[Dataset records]

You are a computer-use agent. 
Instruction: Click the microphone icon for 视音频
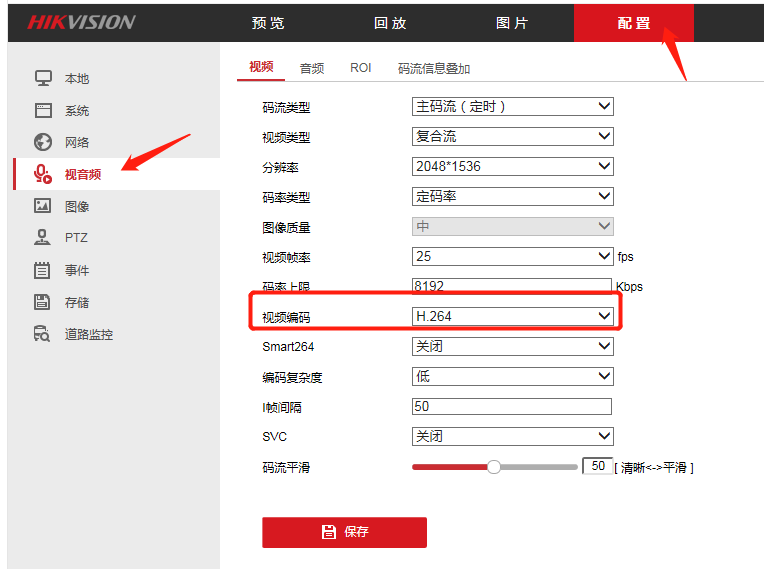(x=42, y=174)
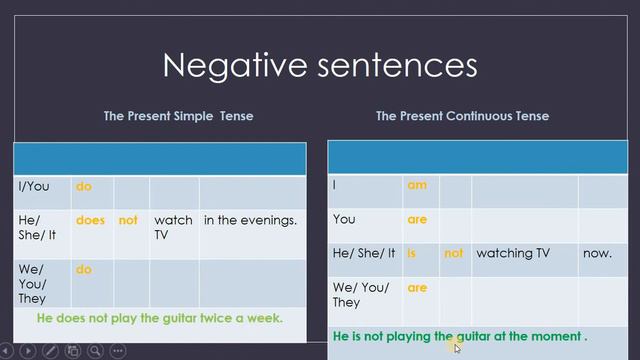The image size is (640, 360).
Task: Click the 'does' cell in simple tense table
Action: click(x=93, y=234)
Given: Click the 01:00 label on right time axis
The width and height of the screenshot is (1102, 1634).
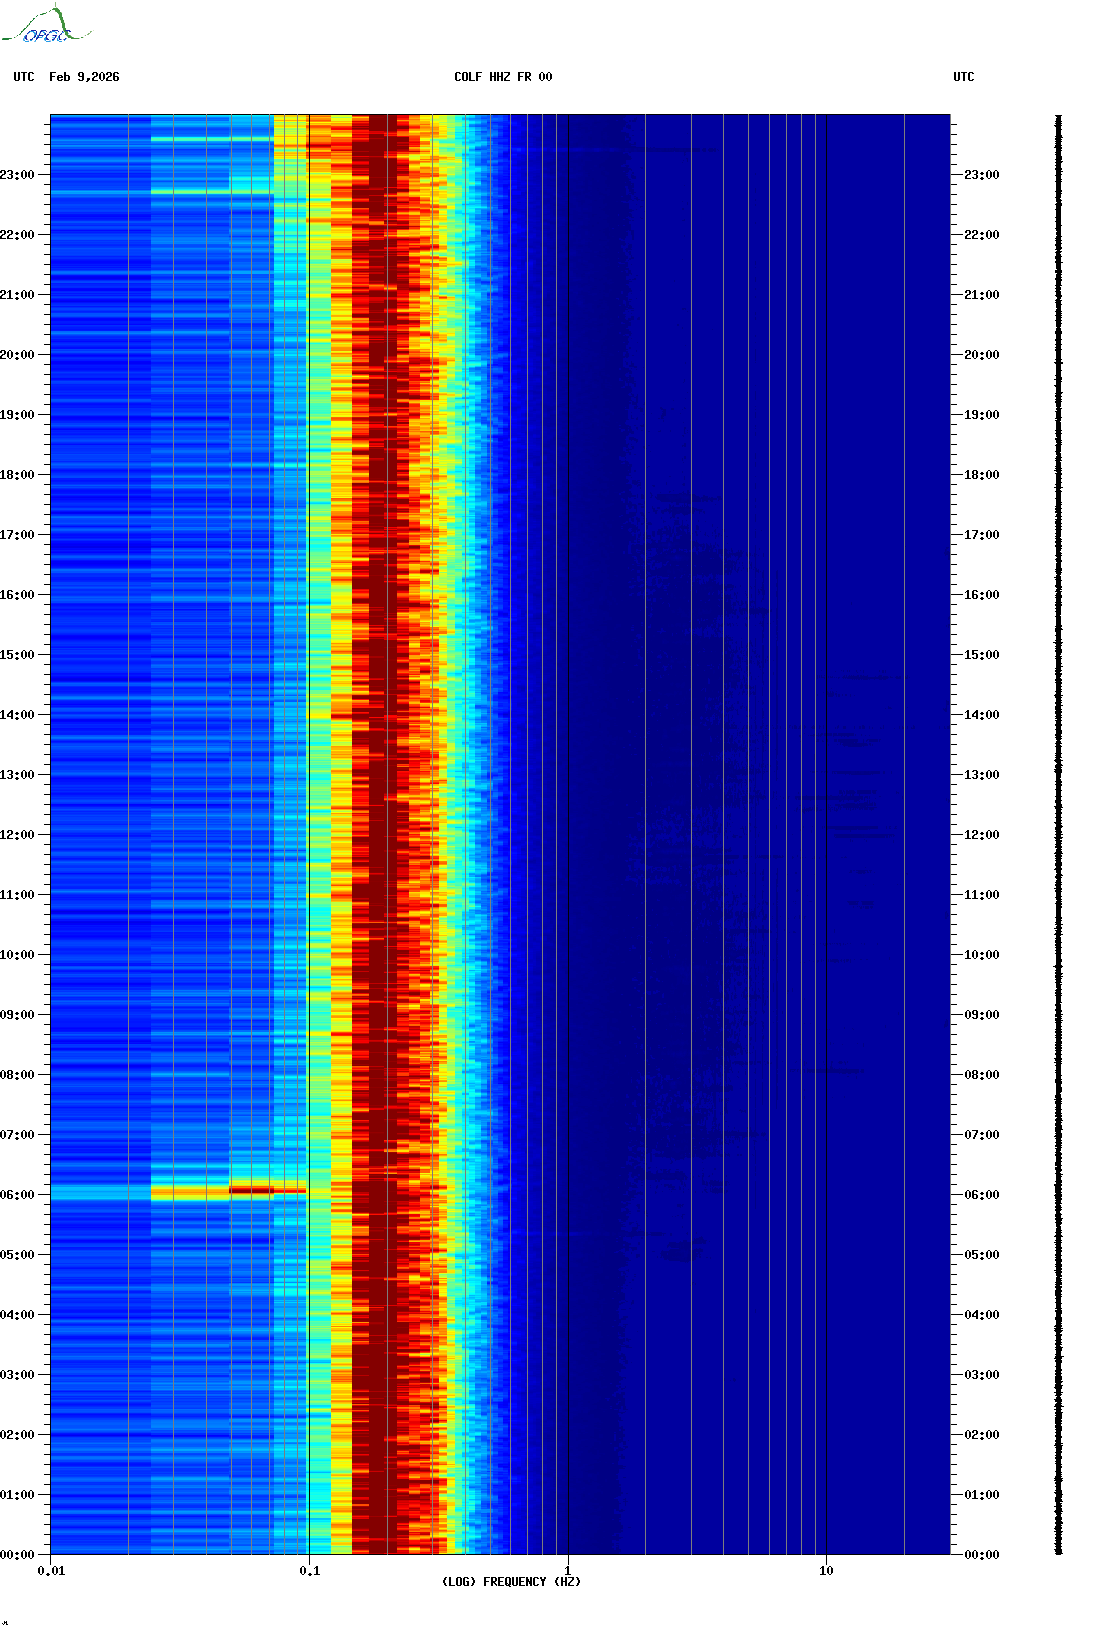Looking at the screenshot, I should 982,1495.
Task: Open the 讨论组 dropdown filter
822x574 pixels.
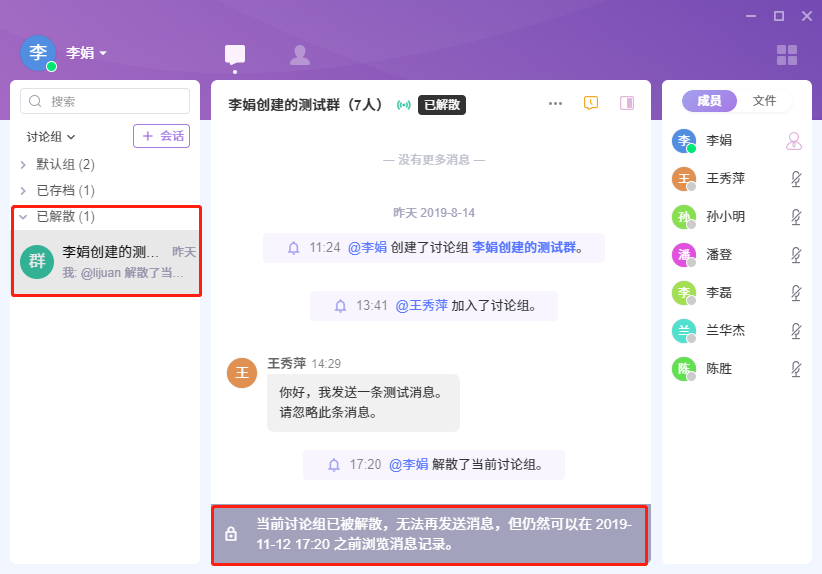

▸ Activity
Starting at the first line of the records above, set down each line exactly through the one that holds "Given: Click the". Omit pictures.

▸ Response
You are a computer-use agent. 
Instruction: Click the microphone icon for 视音频
(x=42, y=174)
The image size is (640, 360).
Task: Click the 'does' cell in simple tense table
Action: click(x=93, y=234)
Given: Click the 01:00 label on right time axis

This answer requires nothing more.